* PASSAGE TO READ
··········

Question

Find inverse of this
pls ​

Answer 1

GiveN :-

• A function is given to us.
• $\sf y= \sqrt{ (x-1)(7-x)}$

To FinD :-

• The inverse of the function .

SolutioN :-

A function is given to us and we need to find its Inverse . The given function is ,

$\bf \to y = \sqrt{ (x-1)(7-x)}$

For it Firstly Interchange the variables . The equation becomes ,

$\sf :\pink{\implies x =\sqrt{ (y-1)(7-y)}}$

Now secondly solve for y , we have ,

$\sf :\implies x^2=(\sqrt{(y-1)(7-y)})^2$

$\sf:\implies x^2= (y-1)(7-y) \\\\\sf:\implies x^2=y(7-y)-1(7-y) \\\\\sf:\implies x^2= 7y - y^2 -7+y \\\\\sf:\implies -x^2 -y^2 +8y -7 = 0 \\\\\sf:\implies -y^2+8y -x^2 - 7 = 0$

Now considering this equation as a quadratic equation , we can find the roots using Shreedhacharya's Formula ( Quadratic Formula ) . With respect to Standard form here , a = (-1) , b = 8 and c = -x² - 7 . Now substituting all the values in the Quadratic Formula , we have ,

$\sf \to y = \dfrac{-b\pm\sqrt{b^2-4ac}}{2a} \\\\\sf\to y =\dfrac{ -8\pm \sqrt{ 8^2-4(-1)( -x^2-7)}}{2(-1)}\\\\\sf\to y = \dfrac{-8\pm \sqrt{ 64 -4(x^2+7)}}{-2} \\\\\sf\to y =\dfrac{-8\pm 2\sqrt{16-x^2-7}}{-2}\\\\\sf\to y =\dfrac{-8\pm 2\sqrt{-x^2+9}}{-2}\\\\\sf\to y =\dfrac{-8 \pm 2\sqrt{(3-x)(3+x)}}{-2} \\\\\sf:\implies \boxed{\pink{\sf y = 4 \pm \sqrt{(3+x)(3-x)} }}$

Now let's replace y with f-¹(x) . So that ,

$\bf \to\boxed{\red{ \bf f^{-1}(x)= 4 \pm \sqrt{(3+x)(3-x)}}}$

$\rule{200}2$

Now let's check . If the domain of f-¹(x) is equal to the range of f(x) , then our answer will be correct . The range is the set of all valid y values. Using the graph we see that the Range of f(x) is [ 0 , 3 ]

$\to \boxed{\bf \mathbb{R} \in [ 0 , 3 ]}$

Now let's find the domain of f-¹(x) . For that , the value inside the squareroot must be Greater than or equal to zero . That is ,

$\bf\to (3+x)(3-x) \geq 0 \\\\\bf\to \boxed{\bf x \in [ -3 , 3] }$

Now here we see that the domain of f-¹(x) is not equal to the range of f(x) . Therefore there is no Inverse of that function .

$\qquad\qquad\underset{\blue{\sf \therefore No \ Inv erse}}{\underbrace{\boxed{\pink{\bf{ Domain \neq Range }}}}}$

··········

* PROBLEMS TO WORK ON
1. Rewrite the paragraph of the math thread that begins "Now let's check" as a short list, keeping its main facts.
2. In the math thread, reproduce word for word the part that opens with the words containing "Now let's find" and closes with "that function .".
Work only from the math thread and draw on nothing outside it.

* Records of locating words and on-screen elements

··········

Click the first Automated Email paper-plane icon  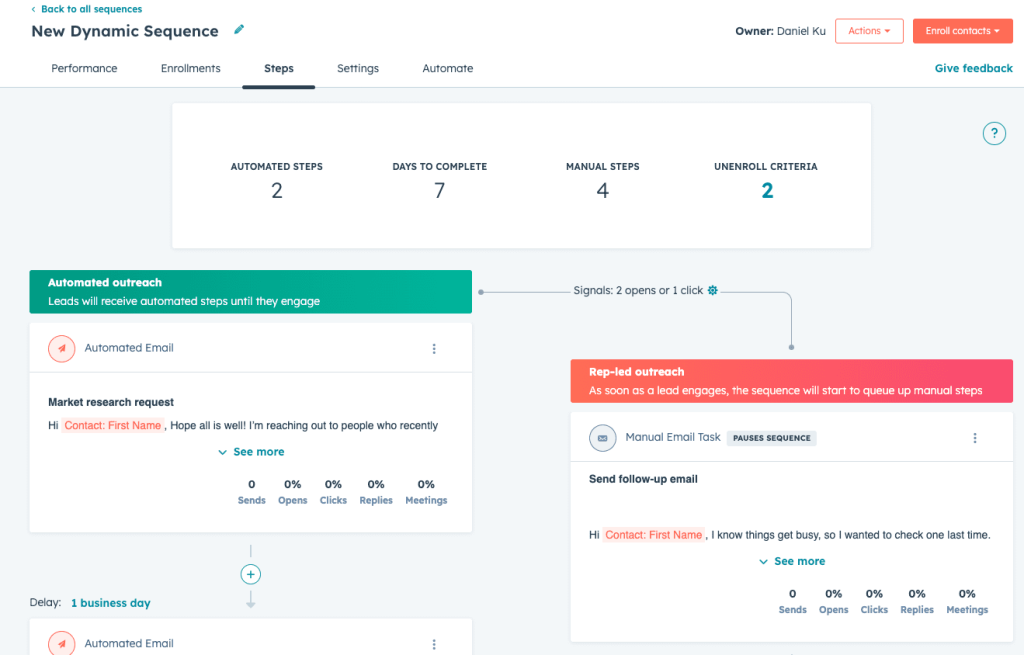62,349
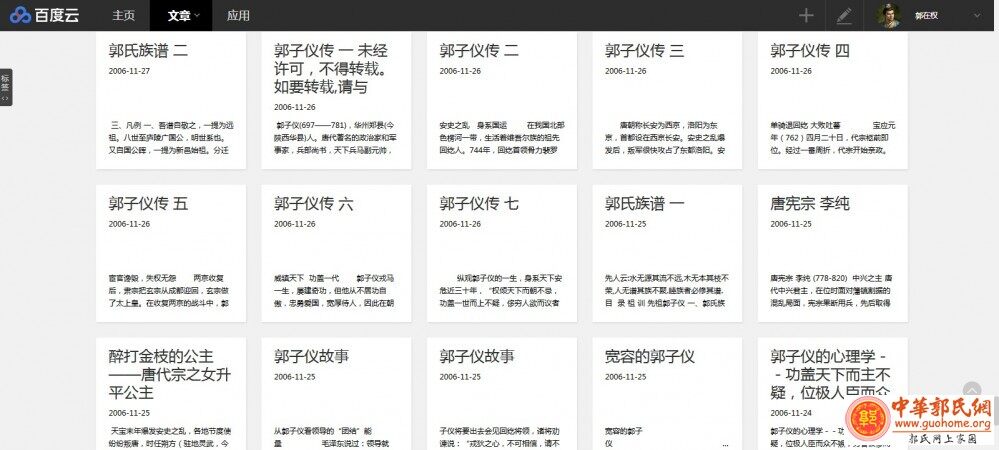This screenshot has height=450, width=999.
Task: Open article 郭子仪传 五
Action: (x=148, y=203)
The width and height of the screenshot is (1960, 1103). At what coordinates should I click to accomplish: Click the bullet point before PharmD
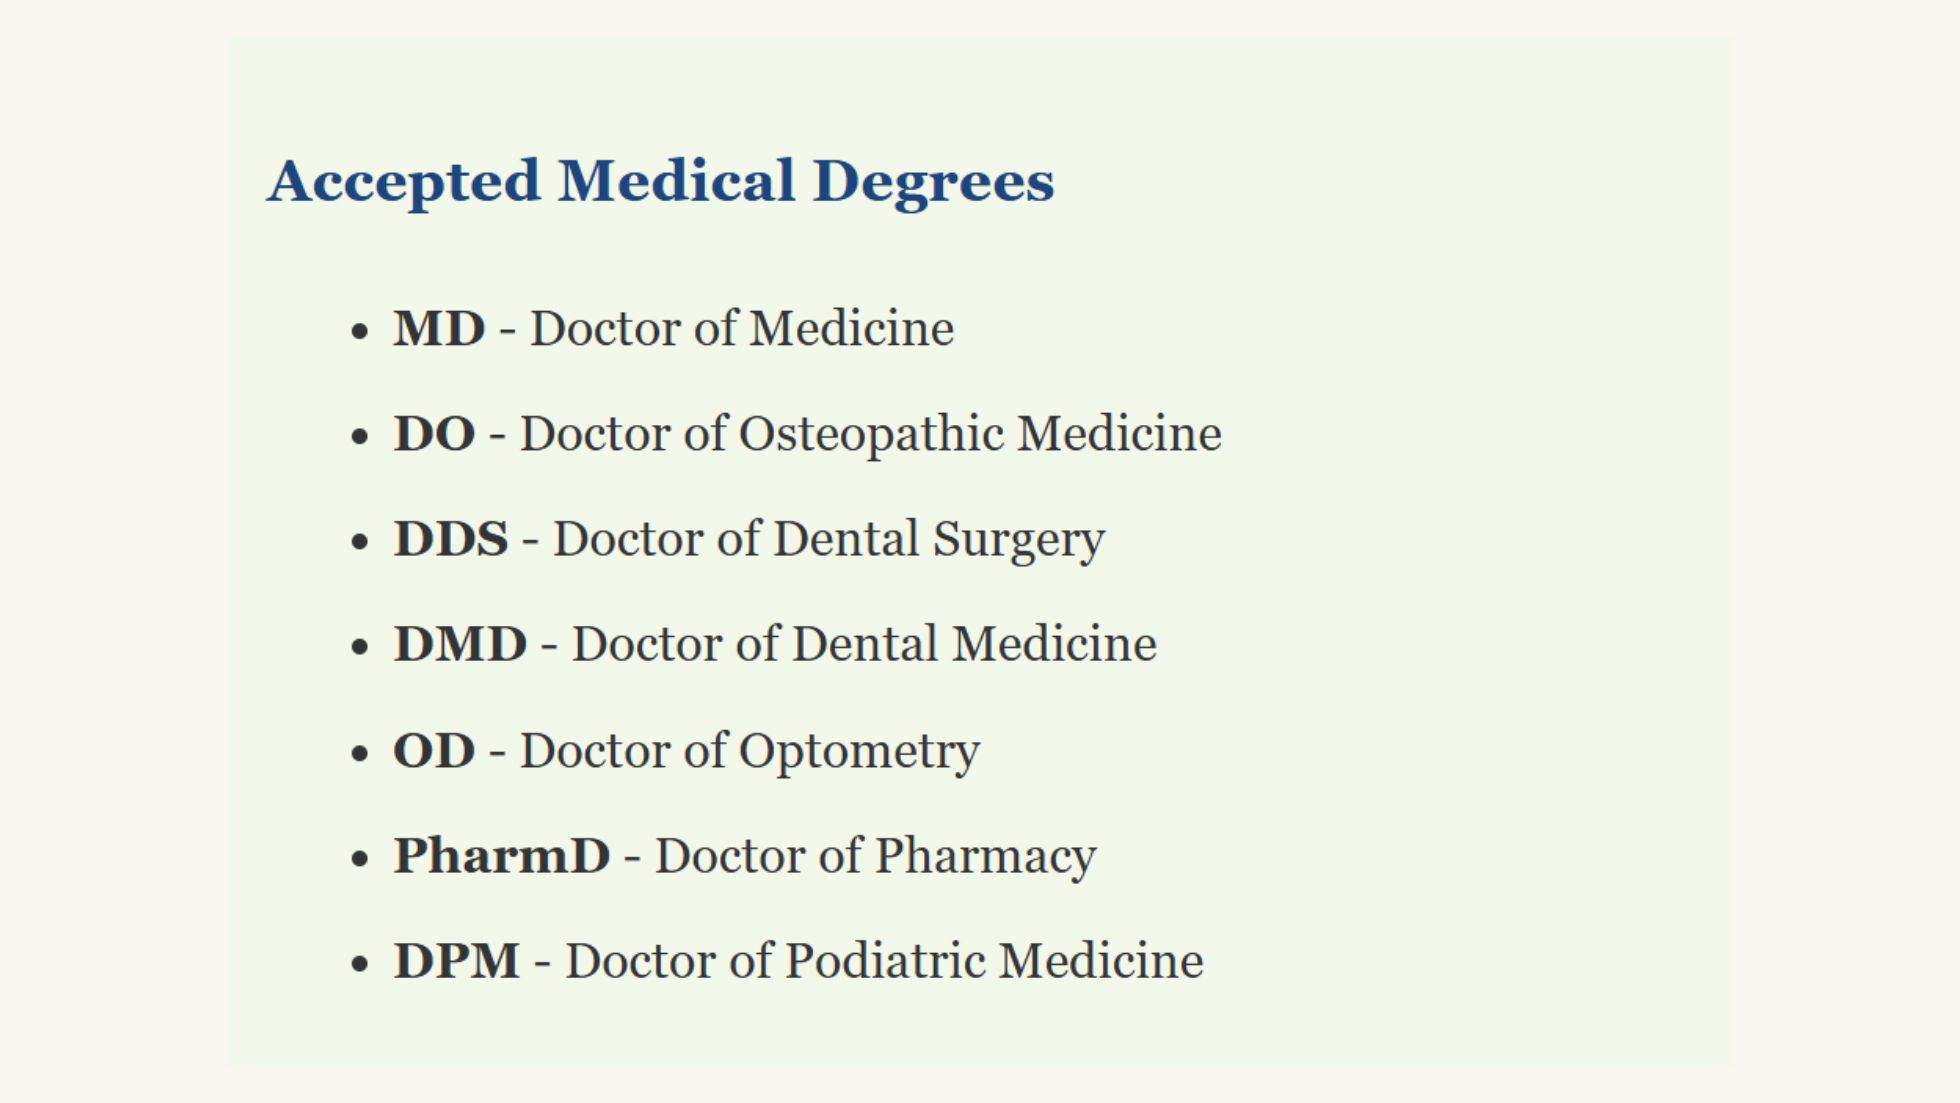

··········

* OUTPUTS
1.
- The answer is checked by comparing the domain of f-¹(x) with the range of f(x).
- If the two are equal, the answer is correct.
- The range is the set of all valid y values.
- The graph shows that the range of f(x) is [0, 3].

2.
Now let's find the domain of f-¹(x) . For that , the value inside the squareroot must be Greater than or equal to zero . That is ,

$\bf\to (3+x)(3-x) \geq 0 \\\\\bf\to \boxed{\bf x \in [ -3 , 3] }$

Now here we see that the domain of f-¹(x) is not equal to the range of f(x) . Therefore there is no Inverse of that function .